What you have to do
Every line of the records below from the line with "Task: Toggle the Photo Bin panel" up to and including the line with "Given: Expand actions" must be reproduced exactly, and no line outside that range.

○ ○ ○ ○

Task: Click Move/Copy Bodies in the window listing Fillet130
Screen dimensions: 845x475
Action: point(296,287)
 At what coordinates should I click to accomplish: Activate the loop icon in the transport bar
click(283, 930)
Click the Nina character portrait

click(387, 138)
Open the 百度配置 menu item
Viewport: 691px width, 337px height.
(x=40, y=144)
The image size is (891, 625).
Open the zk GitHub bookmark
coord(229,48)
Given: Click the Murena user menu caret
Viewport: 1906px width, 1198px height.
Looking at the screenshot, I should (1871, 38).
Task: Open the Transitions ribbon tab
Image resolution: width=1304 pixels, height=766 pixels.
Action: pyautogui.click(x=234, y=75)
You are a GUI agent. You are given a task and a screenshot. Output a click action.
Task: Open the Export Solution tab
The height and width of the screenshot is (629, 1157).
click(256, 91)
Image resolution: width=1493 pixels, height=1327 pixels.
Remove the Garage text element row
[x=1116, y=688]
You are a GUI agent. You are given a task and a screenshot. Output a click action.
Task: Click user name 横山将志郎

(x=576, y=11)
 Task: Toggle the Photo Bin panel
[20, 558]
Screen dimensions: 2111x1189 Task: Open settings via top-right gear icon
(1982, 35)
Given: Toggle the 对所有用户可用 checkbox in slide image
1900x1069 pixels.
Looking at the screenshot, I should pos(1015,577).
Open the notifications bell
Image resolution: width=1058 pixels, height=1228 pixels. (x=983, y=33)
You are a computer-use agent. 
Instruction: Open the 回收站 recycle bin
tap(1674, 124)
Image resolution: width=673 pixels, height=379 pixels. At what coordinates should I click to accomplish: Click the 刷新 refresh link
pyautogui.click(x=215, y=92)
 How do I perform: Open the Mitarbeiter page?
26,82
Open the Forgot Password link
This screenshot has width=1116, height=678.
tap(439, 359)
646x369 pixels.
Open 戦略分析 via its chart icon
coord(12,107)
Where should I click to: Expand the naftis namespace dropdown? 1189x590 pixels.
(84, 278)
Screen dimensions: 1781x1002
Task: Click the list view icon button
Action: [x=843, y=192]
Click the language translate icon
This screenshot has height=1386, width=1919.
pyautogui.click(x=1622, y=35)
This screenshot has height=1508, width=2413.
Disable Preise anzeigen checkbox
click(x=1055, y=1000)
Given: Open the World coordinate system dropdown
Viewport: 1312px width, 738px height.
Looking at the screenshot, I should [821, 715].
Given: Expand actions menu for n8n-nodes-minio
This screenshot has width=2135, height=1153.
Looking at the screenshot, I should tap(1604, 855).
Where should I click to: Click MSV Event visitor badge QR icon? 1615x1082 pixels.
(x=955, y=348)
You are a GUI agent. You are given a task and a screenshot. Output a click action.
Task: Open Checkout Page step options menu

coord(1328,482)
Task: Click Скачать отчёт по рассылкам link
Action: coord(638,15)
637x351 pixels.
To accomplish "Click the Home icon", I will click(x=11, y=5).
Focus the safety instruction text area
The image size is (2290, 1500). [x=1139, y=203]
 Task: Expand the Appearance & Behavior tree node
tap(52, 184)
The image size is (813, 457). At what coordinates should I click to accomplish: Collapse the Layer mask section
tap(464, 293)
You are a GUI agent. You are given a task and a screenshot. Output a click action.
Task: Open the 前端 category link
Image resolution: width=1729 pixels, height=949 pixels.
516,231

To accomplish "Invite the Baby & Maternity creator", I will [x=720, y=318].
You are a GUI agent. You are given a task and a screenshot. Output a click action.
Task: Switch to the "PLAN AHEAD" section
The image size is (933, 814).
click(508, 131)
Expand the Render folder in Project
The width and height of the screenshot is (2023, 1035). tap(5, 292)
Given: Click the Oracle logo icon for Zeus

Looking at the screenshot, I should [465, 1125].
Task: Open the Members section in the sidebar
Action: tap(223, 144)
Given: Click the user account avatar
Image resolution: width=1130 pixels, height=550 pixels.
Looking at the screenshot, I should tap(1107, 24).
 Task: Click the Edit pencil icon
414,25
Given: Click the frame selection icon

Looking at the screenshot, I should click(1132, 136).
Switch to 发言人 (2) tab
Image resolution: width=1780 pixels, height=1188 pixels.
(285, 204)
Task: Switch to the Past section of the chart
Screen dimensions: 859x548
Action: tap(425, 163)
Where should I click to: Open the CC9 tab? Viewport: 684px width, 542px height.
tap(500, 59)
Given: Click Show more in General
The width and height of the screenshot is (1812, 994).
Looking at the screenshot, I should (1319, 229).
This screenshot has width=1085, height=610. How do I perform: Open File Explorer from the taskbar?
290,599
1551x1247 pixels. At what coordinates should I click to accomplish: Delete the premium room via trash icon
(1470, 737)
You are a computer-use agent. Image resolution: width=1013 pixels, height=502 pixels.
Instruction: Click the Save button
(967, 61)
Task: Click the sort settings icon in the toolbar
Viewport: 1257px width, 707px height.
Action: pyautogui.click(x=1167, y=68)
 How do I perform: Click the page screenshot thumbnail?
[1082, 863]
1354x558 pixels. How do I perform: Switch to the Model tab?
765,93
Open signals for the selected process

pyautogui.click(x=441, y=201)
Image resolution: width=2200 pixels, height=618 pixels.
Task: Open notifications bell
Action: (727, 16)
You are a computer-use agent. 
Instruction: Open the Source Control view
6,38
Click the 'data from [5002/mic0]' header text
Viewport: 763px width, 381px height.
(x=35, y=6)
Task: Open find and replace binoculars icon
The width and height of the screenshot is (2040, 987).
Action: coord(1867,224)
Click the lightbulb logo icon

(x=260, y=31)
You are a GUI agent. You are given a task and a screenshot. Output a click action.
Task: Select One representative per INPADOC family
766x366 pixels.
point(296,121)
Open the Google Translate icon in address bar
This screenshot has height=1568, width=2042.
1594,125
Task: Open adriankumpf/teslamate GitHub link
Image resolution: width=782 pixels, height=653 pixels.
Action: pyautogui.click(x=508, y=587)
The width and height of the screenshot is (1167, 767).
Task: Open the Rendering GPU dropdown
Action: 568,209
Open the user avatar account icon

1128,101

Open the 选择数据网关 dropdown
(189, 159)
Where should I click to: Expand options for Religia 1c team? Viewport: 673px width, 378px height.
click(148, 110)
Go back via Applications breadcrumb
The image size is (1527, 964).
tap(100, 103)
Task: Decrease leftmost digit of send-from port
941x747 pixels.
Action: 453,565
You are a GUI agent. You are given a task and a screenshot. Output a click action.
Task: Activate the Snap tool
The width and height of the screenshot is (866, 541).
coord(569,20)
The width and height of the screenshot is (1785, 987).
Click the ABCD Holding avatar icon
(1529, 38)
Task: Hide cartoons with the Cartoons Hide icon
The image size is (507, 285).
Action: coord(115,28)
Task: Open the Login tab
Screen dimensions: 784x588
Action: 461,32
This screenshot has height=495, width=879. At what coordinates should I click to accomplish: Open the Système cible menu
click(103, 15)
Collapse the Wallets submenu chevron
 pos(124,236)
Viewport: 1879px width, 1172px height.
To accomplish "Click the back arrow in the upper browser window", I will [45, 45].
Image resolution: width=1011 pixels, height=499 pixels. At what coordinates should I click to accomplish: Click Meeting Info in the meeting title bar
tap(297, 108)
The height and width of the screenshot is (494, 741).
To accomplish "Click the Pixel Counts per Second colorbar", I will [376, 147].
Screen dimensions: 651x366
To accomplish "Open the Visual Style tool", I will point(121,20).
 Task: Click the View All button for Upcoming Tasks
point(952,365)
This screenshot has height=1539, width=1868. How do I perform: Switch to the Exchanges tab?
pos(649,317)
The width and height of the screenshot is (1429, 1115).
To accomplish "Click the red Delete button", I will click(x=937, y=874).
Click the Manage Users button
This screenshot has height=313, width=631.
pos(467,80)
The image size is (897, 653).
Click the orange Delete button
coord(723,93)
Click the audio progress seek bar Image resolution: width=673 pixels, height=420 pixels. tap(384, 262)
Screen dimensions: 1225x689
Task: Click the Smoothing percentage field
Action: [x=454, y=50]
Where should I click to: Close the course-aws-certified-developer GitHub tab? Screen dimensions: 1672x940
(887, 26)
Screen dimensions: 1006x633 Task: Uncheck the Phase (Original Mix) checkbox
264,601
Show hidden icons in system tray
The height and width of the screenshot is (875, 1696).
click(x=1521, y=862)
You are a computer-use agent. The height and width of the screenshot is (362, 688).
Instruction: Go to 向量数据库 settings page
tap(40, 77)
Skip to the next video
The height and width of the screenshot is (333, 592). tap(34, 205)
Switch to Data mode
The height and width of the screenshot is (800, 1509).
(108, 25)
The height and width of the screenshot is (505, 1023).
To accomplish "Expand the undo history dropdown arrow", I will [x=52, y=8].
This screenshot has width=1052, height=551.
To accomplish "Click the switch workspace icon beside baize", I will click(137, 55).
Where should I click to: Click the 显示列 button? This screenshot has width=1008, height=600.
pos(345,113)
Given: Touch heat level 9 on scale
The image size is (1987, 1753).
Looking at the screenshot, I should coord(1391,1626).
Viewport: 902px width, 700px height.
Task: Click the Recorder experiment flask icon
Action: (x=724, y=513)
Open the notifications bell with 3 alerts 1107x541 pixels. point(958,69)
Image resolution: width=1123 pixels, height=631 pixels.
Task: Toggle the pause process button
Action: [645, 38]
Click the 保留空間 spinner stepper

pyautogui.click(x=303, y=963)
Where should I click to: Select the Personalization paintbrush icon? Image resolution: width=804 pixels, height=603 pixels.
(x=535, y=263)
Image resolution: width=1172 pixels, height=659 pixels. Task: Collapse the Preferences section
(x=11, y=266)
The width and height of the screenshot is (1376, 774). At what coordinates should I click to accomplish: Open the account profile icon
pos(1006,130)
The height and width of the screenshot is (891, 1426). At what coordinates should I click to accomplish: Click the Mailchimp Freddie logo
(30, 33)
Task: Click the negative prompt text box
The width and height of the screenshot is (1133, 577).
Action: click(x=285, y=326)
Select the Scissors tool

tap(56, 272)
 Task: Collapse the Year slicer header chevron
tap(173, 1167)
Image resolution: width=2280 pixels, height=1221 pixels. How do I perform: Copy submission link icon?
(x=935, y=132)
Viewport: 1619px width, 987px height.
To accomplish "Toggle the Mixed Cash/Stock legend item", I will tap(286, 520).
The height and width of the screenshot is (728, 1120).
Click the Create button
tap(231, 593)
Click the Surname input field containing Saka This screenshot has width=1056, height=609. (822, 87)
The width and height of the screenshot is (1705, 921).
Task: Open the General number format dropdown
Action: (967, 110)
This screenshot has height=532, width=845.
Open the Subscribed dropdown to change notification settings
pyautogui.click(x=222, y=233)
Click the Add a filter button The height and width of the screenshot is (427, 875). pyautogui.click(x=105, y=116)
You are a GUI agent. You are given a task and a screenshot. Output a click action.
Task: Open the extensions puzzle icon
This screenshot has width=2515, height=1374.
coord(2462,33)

○ ○ ○ ○

Response box
 Task: Toggle the Photo Bin panel
[20, 558]
Screen dimensions: 2111x1189 Task: Open settings via top-right gear icon
(1982, 35)
Given: Toggle the 对所有用户可用 checkbox in slide image
1900x1069 pixels.
Looking at the screenshot, I should pos(1015,577).
Open the notifications bell
Image resolution: width=1058 pixels, height=1228 pixels. (x=983, y=33)
You are a computer-use agent. 
Instruction: Open the 回收站 recycle bin
tap(1674, 124)
Image resolution: width=673 pixels, height=379 pixels. At what coordinates should I click to accomplish: Click the 刷新 refresh link
pyautogui.click(x=215, y=92)
 How do I perform: Open the Mitarbeiter page?
26,82
Open the Forgot Password link
This screenshot has width=1116, height=678.
tap(439, 359)
646x369 pixels.
Open 戦略分析 via its chart icon
coord(12,107)
Where should I click to: Expand the naftis namespace dropdown? 1189x590 pixels.
(84, 278)
Screen dimensions: 1781x1002
Task: Click the list view icon button
Action: [x=843, y=192]
Click the language translate icon
This screenshot has height=1386, width=1919.
pyautogui.click(x=1622, y=35)
This screenshot has height=1508, width=2413.
Disable Preise anzeigen checkbox
click(x=1055, y=1000)
Given: Open the World coordinate system dropdown
Viewport: 1312px width, 738px height.
Looking at the screenshot, I should [821, 715].
Given: Expand actions menu for n8n-nodes-minio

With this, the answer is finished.